Dec 27 10:36:51 dhcp-3-18 kernel: Killed process 52410 (gunicorn), UID 993, total-vm:3940968kB, anon-rss:3555200kB, file-rss:0kB, shmem-rss:0kB

If you're going to do concurrent work, with large repos, on a memory-constrained system, WITH NO SWAP:

Dec 27 10:36:51 dhcp-3-18 kernel: Total swap = 0kB

you're going to have A Bad Time.

(note: "no swap" is NOT a supported Satellite configuration, and should never be used to open BZs...)

Comment 4 Grant Gainey 2022-02-22 17:07:21 UTC
Closing as dup of "sync takes more memory than it used to" BZ

*** This bug has been marked as a duplicate of bug 1994397 ***

Comment 5 Daniel Alley 2022-02-22 17:15:26 UTC
Reopening because there could be a separate issue here from #1994397

The OOM killer targeted gunicorn, and it seems like gunicorn was using ~3.5-4gb of memory, which seems excessive.

    Dec 27 10:36:51 dhcp-3-18 kernel: Killed process 52410 (gunicorn), UID 993, total-vm:3940968kB, anon-rss:3555200kB, file-rss:0kB, shmem-rss:0kB

Comment 7 Jitendra Yejare 2022-03-30 07:10:59 UTC
@bbuckingham This bug is still in a new state and it's blocking an important ONQA from verification. Can we prioritize this bug please?

Comment 8 Stephen Wadeley 2022-03-30 08:28:59 UTC
Hi @jyejare 

Have you retested this on a system with a swap file?


Thank you

Comment 9 Jitendra Yejare 2022-04-07 11:26:23 UTC
@swadeley , When I raised this bug I used SatLab system and by default satlab systems has swap file!


Still I will retake and confirm !

Comment 10 Jitendra Yejare 2022-04-07 15:39:02 UTC
Retested with satellite system with the swapfile.

Status: Closed WorksForMe

Steps to Reproduce:
1. Synced 5 big RHEL repos from CDN using subscription.
2. Created 6 CVs (satellite has 6 workers since I have 6 cores in satellite server) with each containing all 5 repos from step 1.
3. Published 6 CVs in parallel.

Actual results:
All 6 CVs were published successfully using 6 pulp workers without error!

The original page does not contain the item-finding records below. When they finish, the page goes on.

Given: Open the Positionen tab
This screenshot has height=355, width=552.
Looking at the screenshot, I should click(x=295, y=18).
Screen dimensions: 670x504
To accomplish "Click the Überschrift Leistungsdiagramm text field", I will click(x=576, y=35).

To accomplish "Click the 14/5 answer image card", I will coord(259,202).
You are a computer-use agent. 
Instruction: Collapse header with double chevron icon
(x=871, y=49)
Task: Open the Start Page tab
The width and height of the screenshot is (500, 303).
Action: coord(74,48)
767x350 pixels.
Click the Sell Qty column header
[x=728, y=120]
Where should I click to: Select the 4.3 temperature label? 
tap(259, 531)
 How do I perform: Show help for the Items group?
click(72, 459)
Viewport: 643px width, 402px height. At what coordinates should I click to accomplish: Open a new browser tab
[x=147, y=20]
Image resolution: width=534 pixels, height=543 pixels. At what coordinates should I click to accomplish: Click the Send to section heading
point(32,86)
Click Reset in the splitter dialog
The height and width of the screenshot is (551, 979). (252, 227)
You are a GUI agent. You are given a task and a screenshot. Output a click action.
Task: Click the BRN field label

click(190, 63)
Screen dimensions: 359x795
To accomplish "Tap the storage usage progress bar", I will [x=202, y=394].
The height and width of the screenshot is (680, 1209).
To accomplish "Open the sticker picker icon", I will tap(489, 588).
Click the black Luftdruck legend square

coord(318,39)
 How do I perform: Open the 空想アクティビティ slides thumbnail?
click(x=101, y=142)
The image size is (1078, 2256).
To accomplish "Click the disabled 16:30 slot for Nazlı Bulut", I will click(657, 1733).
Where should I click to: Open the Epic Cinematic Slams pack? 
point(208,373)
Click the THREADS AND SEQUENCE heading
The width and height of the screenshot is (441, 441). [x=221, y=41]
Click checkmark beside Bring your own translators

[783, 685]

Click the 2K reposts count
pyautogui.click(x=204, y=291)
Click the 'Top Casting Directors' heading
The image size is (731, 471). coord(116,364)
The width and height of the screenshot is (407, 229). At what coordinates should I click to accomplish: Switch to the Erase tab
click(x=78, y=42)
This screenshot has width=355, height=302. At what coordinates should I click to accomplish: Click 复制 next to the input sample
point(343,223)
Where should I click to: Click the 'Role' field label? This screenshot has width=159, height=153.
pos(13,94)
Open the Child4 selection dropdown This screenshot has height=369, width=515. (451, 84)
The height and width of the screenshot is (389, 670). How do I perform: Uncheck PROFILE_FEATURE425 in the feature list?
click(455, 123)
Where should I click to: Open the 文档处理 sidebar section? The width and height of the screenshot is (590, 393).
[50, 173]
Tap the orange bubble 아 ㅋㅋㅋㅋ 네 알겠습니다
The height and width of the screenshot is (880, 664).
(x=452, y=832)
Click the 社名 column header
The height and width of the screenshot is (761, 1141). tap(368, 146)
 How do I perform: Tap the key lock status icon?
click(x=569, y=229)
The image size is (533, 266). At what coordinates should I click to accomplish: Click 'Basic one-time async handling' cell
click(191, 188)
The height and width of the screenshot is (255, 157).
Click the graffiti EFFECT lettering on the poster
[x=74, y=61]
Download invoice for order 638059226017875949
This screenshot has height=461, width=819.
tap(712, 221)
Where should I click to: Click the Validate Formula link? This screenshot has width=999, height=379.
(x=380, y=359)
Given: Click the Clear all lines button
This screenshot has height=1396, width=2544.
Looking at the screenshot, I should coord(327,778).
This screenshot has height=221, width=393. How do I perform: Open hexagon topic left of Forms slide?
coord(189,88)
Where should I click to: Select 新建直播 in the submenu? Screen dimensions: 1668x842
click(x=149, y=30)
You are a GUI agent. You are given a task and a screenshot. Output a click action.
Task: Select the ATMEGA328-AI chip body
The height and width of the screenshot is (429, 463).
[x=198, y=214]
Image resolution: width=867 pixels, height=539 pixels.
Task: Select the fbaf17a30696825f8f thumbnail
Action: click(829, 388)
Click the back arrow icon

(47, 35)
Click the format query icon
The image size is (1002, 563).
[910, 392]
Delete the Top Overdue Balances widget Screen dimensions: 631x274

Comment 11 pulp-infra@redhat.com 2022-11-16 14:08:15 UTC
The Pulp upstream bug status is at closed. Updating the external tracker on this bug.

Comment 12 Robin Chan 2023-03-02 15:06:45 UTC
The Pulp upstream bug status is at open. Updating the external tracker on this bug.

Comment 13 Robin Chan 2023-07-20 13:08:40 UTC
The Pulp upstream bug status is at closed. Updating the external tracker on this bug.